Sessarego scopre un altro po’ del suo passato

Pier Luigi Gardella

L'8 dicembre scorso la Parrocchia di Sessarego, ha compiuto settant'anni e per ricordare degnamente l'avvenimento, due giovani studiosi hanno voluto ripercorrere in un libro le sue vicende. In realtà, già nel 2004 fu pubblicato un libro, Sessarego, storia di un borgo e di una chiesa, che ricostruiva la storia del piccolo paese sovrastante Bogliasco, la cui esistenza è documentata sin dai primi secoli dopo il Mille. Come spesso succede, però, dopo la pubblicazione del libro emersero nuovi aspetti e nuovi argomenti, che forse sarebbero rimasti per sempre ignorati o sottovalutati, ma che la lettura del libro ha fatto riscoprire. Ed è proprio quanto si propongono Daniela Vassallo e Luca Sessarego, i due autori del nuovo libro che già avevano collaborato alla stesura del precedente. Essi, oltre a presentare un'interessante rassegna di fotografie per lo più inedite, affrontano anche alcuni argomenti che si sono sviluppati proprio dopo l'uscita del libro del 2004.

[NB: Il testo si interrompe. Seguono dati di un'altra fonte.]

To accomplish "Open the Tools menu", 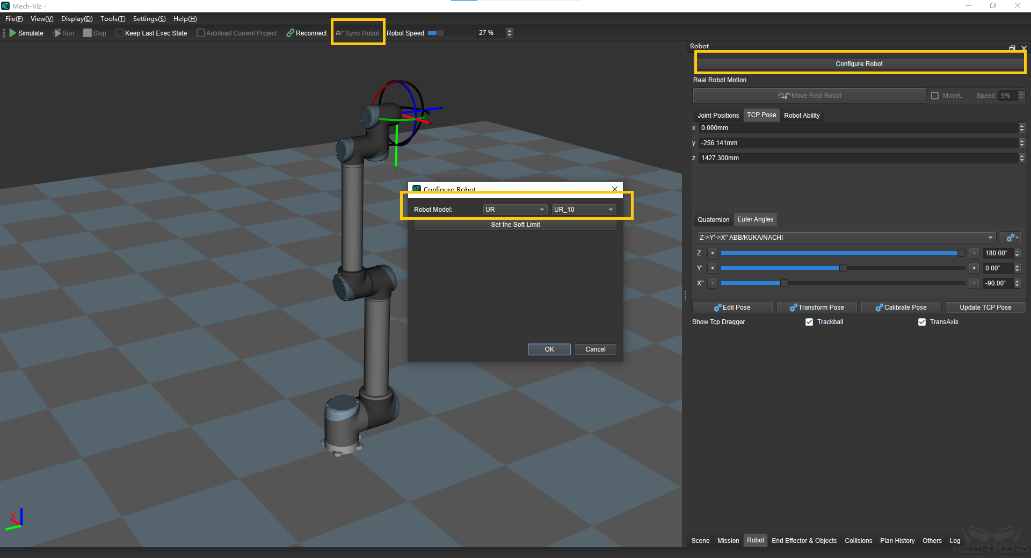I will 112,19.
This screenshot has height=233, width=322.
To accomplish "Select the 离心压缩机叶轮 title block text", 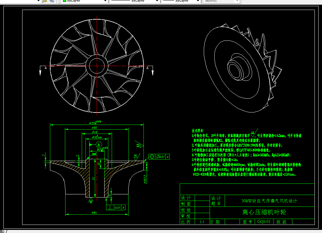I will point(264,212).
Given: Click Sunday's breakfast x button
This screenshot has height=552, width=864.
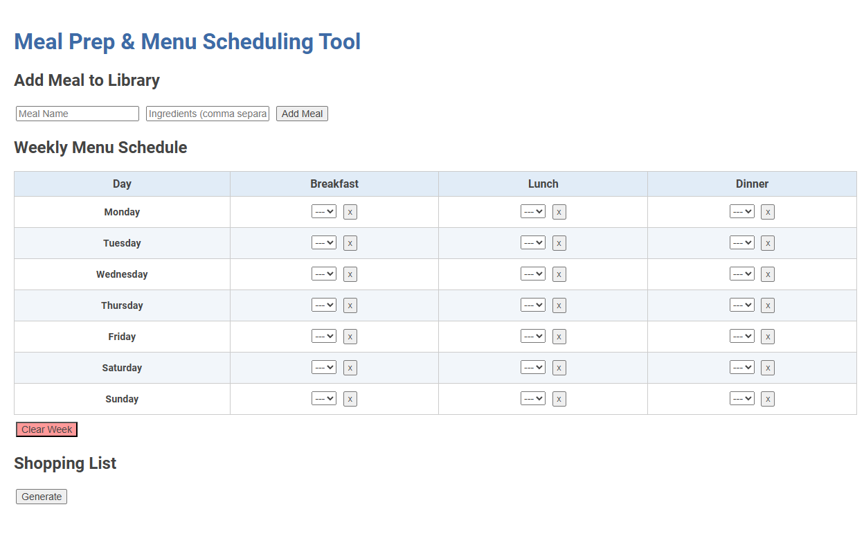Looking at the screenshot, I should 350,398.
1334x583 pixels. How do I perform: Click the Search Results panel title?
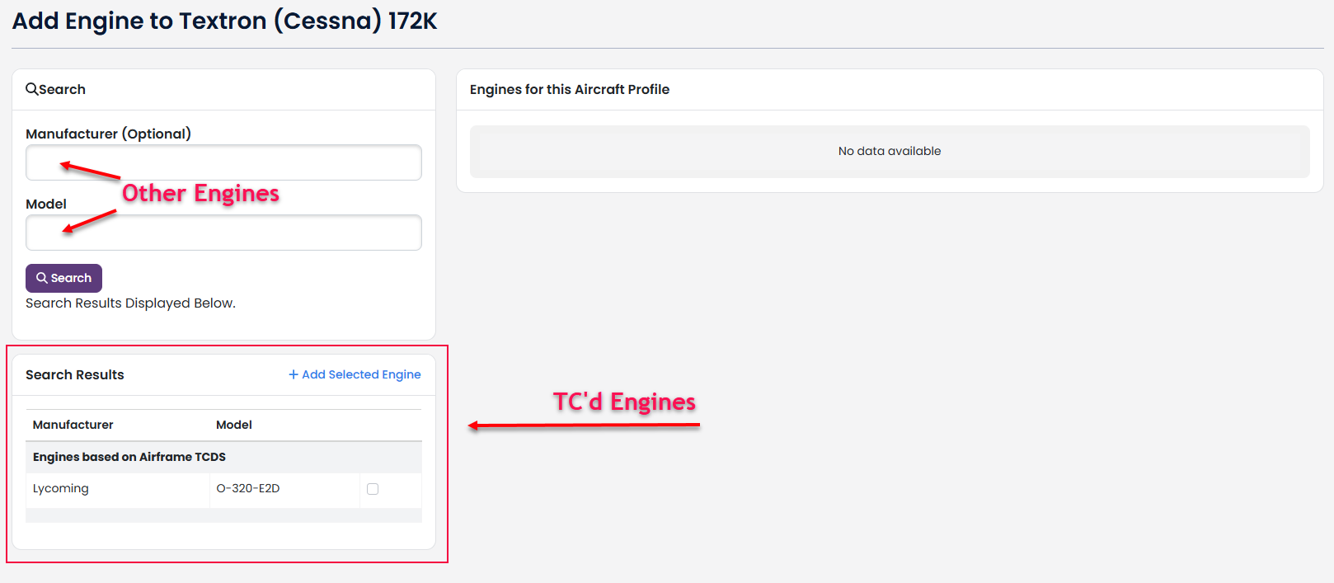tap(75, 374)
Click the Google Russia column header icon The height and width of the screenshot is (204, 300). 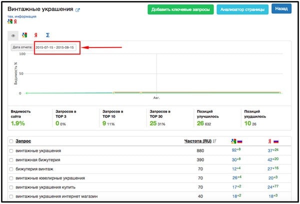coord(237,142)
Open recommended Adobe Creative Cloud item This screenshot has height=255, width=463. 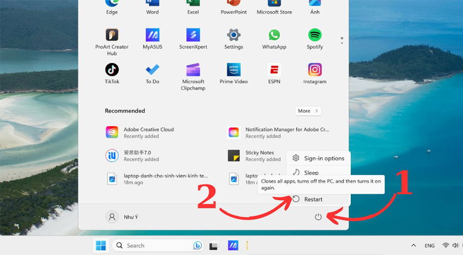tap(148, 132)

Come la vicenda narrata da Luca Sessarego del ritrovamento di una piccola lastra di marmo con inciso lo stemma della famiglia Sessarego. Tale marmo fu ritrovato da un parrocchiano di Sessarego, Stefano Chiappe, demolendo il muro di una vecchia casa, ma solo dopo la pubblicazione dello stemma dei Sessarego sul citato libro, egli si accorse di possedere un'antica riproduzione dello stemma della famiglia che ha dato il nome al paese. Presto quel marmo sarà collocato all'interno della stessa chiesa parrocchiale. O come la storia di un quadro conservato in chiesa e raffigurante l'Ascensione di Cristo con la Vergine, San Giovanni e Santa Chiara: grazie alla curiosità e all'intuizione della storica dell'arte Silvia Frattini è stato ritrovato nei depositi della Galleria di Palazzo Spinola un bozzetto praticamente identico ed attribuito a Giovanni Battista Carlone. L'interessamento della Soprintendenza ai Beni Artistici e Storici della Liguria, porterà, ci si augura, ad un restauro del dipinto di Sessarego .

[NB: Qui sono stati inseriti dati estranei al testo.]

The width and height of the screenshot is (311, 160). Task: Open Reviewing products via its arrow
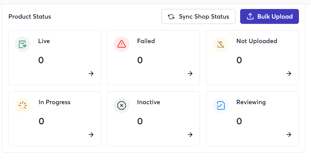click(x=289, y=135)
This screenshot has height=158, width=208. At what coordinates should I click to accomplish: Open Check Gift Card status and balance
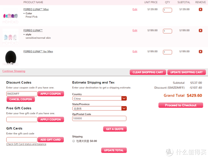(26, 144)
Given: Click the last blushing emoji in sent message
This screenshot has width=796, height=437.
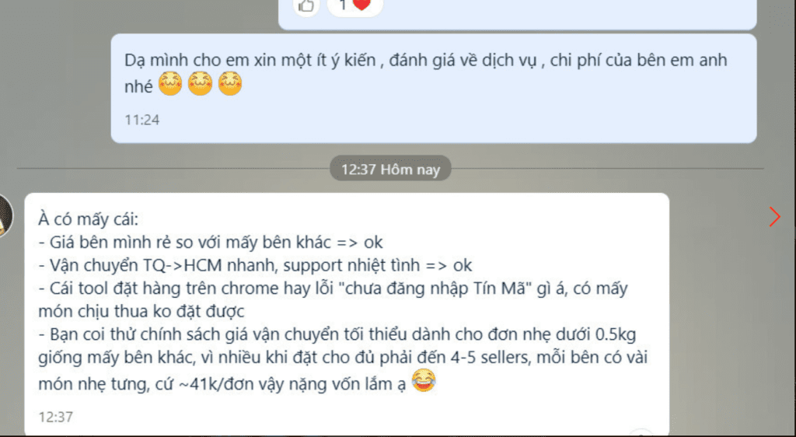Looking at the screenshot, I should 230,84.
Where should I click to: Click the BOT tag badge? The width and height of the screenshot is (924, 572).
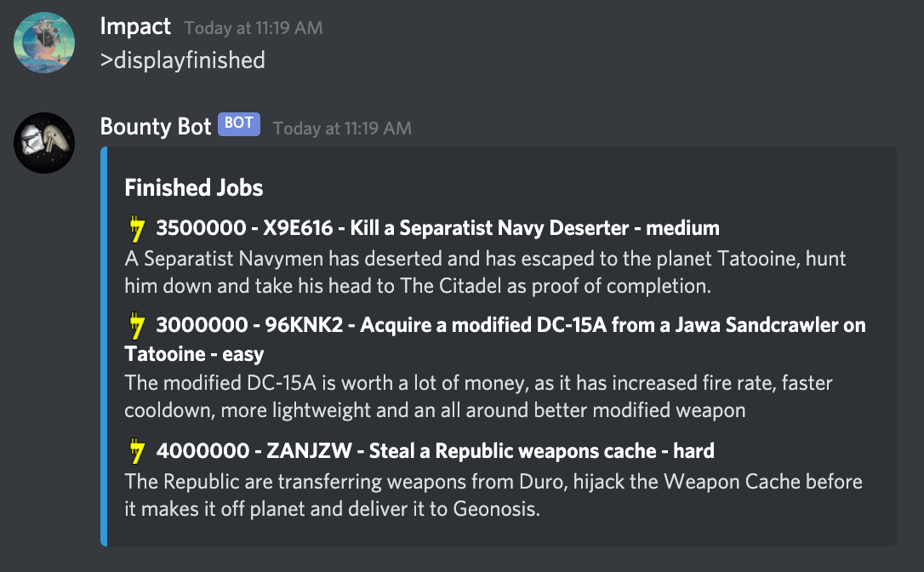(239, 123)
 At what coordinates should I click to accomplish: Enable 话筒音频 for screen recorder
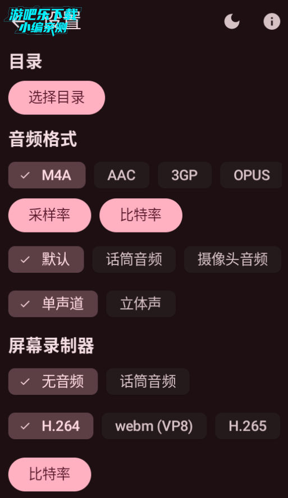coord(148,381)
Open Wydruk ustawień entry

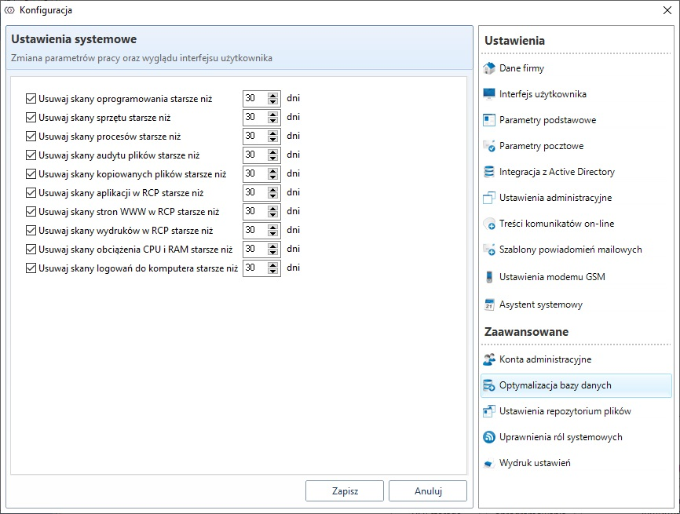pyautogui.click(x=535, y=463)
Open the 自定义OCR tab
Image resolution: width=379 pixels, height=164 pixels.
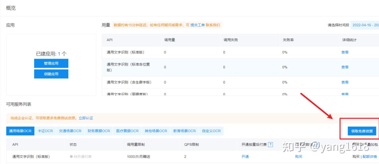click(x=211, y=131)
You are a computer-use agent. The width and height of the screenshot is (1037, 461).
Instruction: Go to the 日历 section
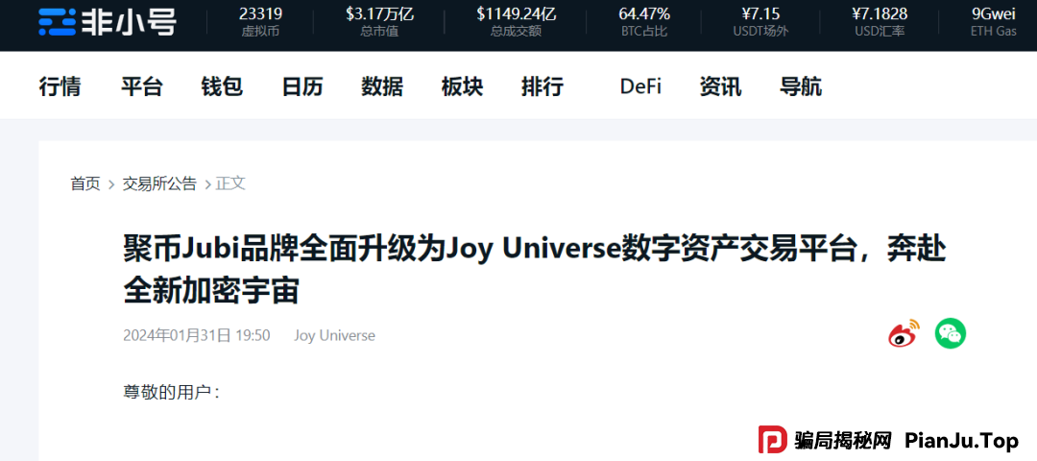(301, 86)
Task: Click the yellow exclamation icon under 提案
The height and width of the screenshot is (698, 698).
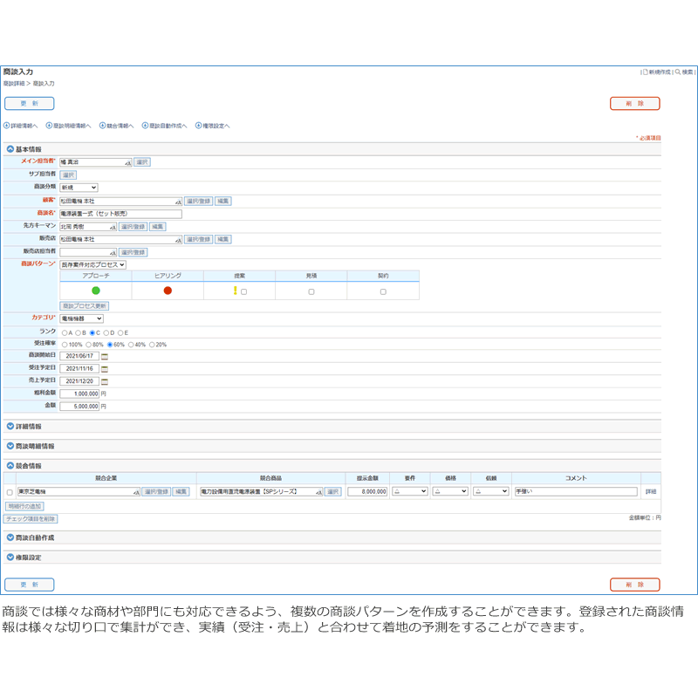Action: tap(235, 291)
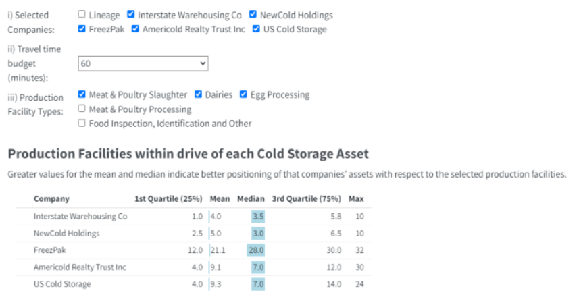579x299 pixels.
Task: Click the Company column header
Action: point(51,199)
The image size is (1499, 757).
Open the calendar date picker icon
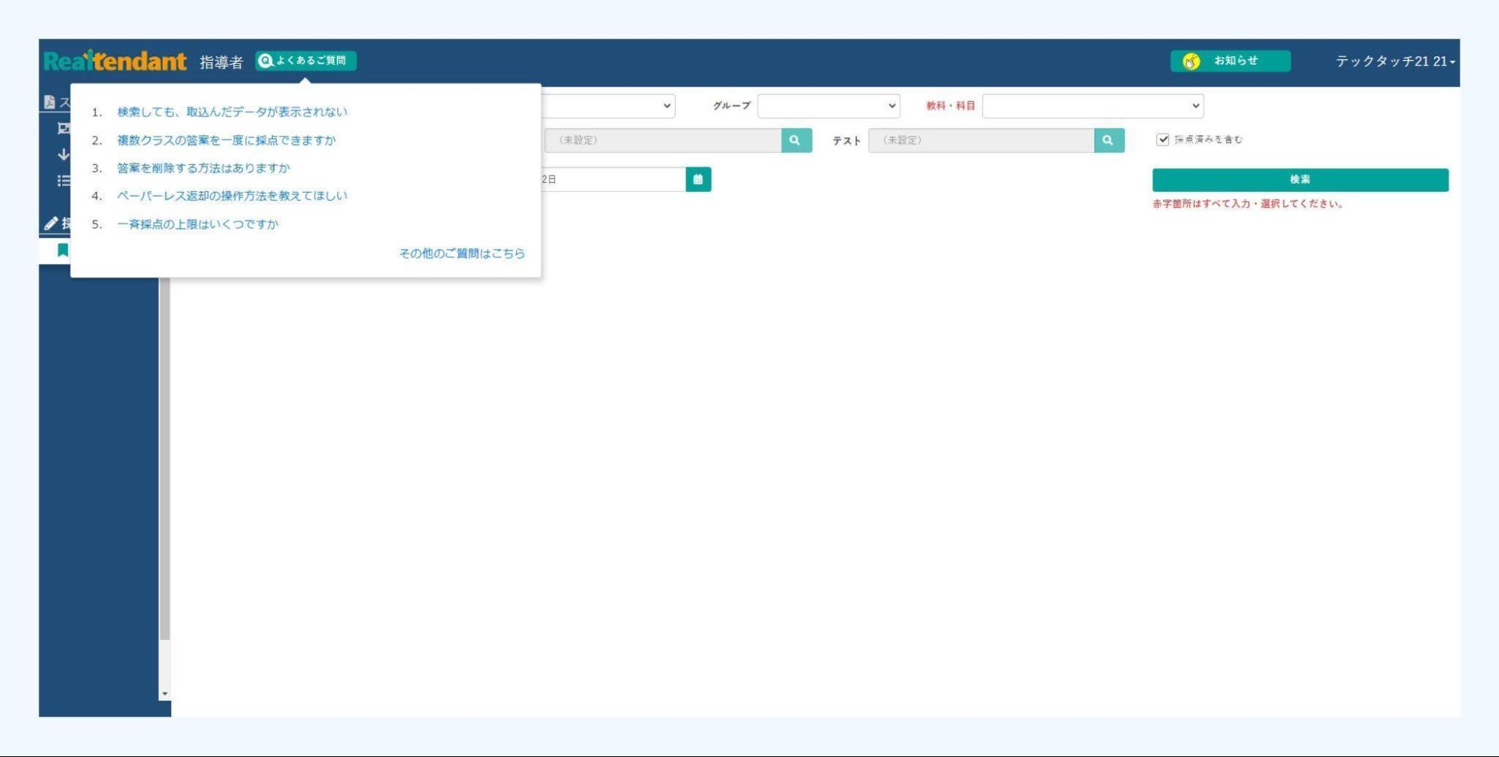pyautogui.click(x=698, y=179)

Daniela Vassallo propone invece all'attenzione del lettore un opuscolo, ritrovato nell'Archivio Parrocchiale, che fu pubblicato nel 1937 dal primo Parroco di Sessarego, don Agostino Gaggero. La parrocchia di Sessarego fu istituita solo nel 1935, ma la vita religiosa del paese è sempre stata intensa e viva attorno alla «cappella succursale della Parrocchia di Bogliasco» della quale si hanno notizie certe sin dal XV secolo.
Il libro: «Sessarego, come sei, come ti ricordiamo».